“Maior projeto híbrido eólico, placa solar, transformação social na vida das pessoas…”
Mais uma empresa (proporção gigante) pensada para desenvolvimento regional. Como assim mudar a vida das pessoas?
“Região historicamente conhecida pela seca e desertificação?” Como assim? A região tem outras características naturais positivas e diversidade de riquezas .
A diferença é que não existe vontade política para dimensionar positivamente as riquezas naturais, arqueológicas, minerais, culturais, turísticas, gastronômicas, outras vocacionadas (endógenas).
Destruir 50 mil hectares de vegetação, implantação de 500 aerogeradores, 1,5 milhão de placas solares. A pergunta que não quer calar? Se instalará em qual terreno? Começa por aí, comprou de quem? Se o INEMA concede licença ambiental, está regularizada, pelo menos pra esse podre sistema que instalou-se para a destruição rápida e certeira dos mananciais, fauna, flora, territórios tradicionais e da própria vida humana em vários aspectos.
Em três municípios que têm problemas de regularização fundiária secular, para esta empresa este problema não existiu!
O Inema concede licença ambiental. Alguém me esclarece por favor a IGNORÂNCIA, mas houve escuta da população que estará no entorno?
Quais compensações estão pactuadas para mitigar efeitos da destruição da caatinga? A matéria não evidencia…
Penso que este assunto deve ser pauta de diálogo da população, em no mínimo obter respostas que são de obrigação, tanto de governos, quanto da empresa. Primeiro como cidadania, segundo como oportunidade em contribuir com desenvolvimento regional com práticas sustentáveis (ESTOU SENDO INOCENTE OU PROVOCANTE?)
Como falar de crédito de carbono, se no mínimo 50 mil hectares estarão sendo destruídos. Não há crédito mas sim GRANDE CONTRIBUIÇÃO COM CONSEQUÊNCIAS DA EMERGÊNCIA CLIMÁTICA.
Dúvidas precisam ser esclarecidas. Afinal qual modelo econômico queremos para nosso território de identidade? Modelo excludente, concentrador, destruidor do meio ambiente, tensão social ? Ou queremos modelo econômico que inclui, distribui riquezas e seja socioambientalmente justo?
A existência da Agência nos impulsiona a certas atitudes corajosas, colaborativas transformadoras de realidades que trazem desconformidades com o planeta.
Estes 500 aerogeradores estarão a qual distância das comunidades (moradores) do entorno?
Obedecem à distância necessária para evitar os atuais problemas de insônia, ansiedade, depressão (entre outras coisas) na gente do lugar?
Quais condicionantes e medidas pactuadas para mitigar tais efeitos o INEMA pontua?
Fica esta reflexão para a sociedade de uma vez por todas se organizar.
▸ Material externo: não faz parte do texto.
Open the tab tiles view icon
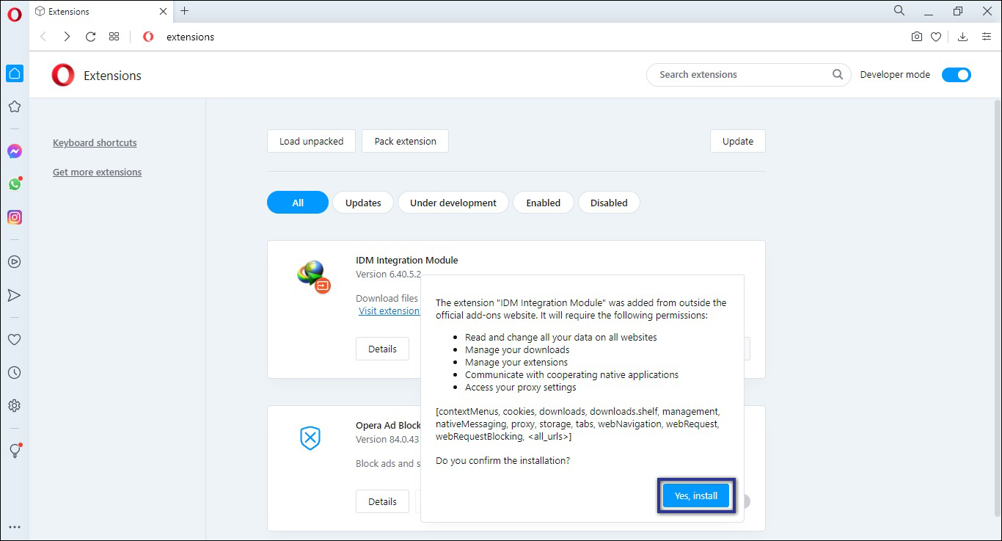pos(114,36)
Para dizer não a modelos econômicos excludentes que trazem sofrimentos incalculáveis.
Decidir ações que podemos realizar para no mínimo dirimir tais dúvidas e identificar oportunidades; cobrar normativas atribuídas em Leis, através do acesso às tais condicionantes, por exemplo (obrigatoriedade).
Penso que a sociedade não pode mais ficar assistindo, enquanto sofre consequências danosas sem nada fazer, para enfrentar esta triste realidade de modos operacionais de implantação destas empresas em nossa região: ARTICULAR E REALIZAR AUDIÊNCIAS PÚBLICAS em nosso território é factível para debater, esclarecer e propor encaminhamentos que direcionem ações para possíveis soluções.
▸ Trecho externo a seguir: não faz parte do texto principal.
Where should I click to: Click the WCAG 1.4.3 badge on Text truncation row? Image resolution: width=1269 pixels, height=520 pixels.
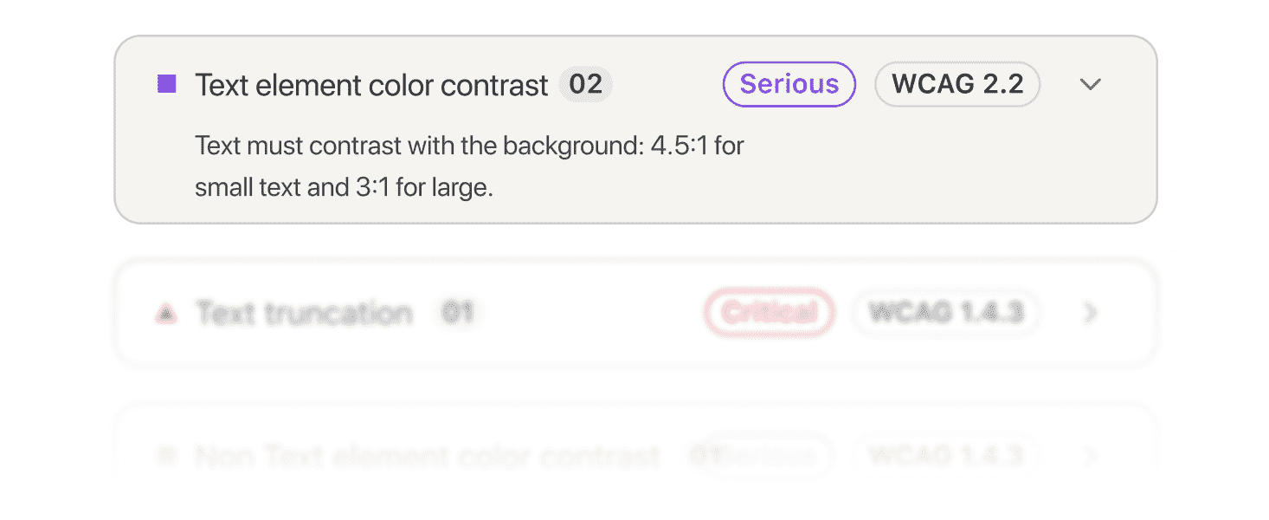946,313
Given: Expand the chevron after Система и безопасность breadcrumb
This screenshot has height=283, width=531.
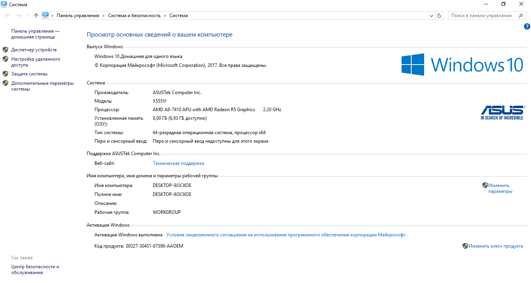Looking at the screenshot, I should pos(165,16).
Repito: não sou contra modelo econômico de desenvolvimento, mas contrário ao atual modelo econômico adotado em nossa região; a qual tem excluído, concentrado renda e poder, provocado sofrimento às comunidades, contrário a ordem planetária de sustentabilidade .
Vivemos consequências climáticas no planeta oriundas de modelo econômico que destrói sem mitigar efeitos desta desordem em nome do mercado.
“Digo NÃO aos grandes empreendimentos e órgãos públicos que não estão em conformidade com práticas e normativas para equilíbrio social, econômico e ambiental.
Existem casos de sucesso?
Me informem para que eu não generalize minha fala.
Alguém conhece alguma exceção?
E você? O que pensa sobre sobre tudo isso?
Jomar Benvindo
Turismólogo.
Especialista em Tecnologias de Baixo Carbono.
Diretor de Desenvolvimento da SMAD PT JUAZEIRO (Secretaria de Meio Ambiente e Desenvolvimento).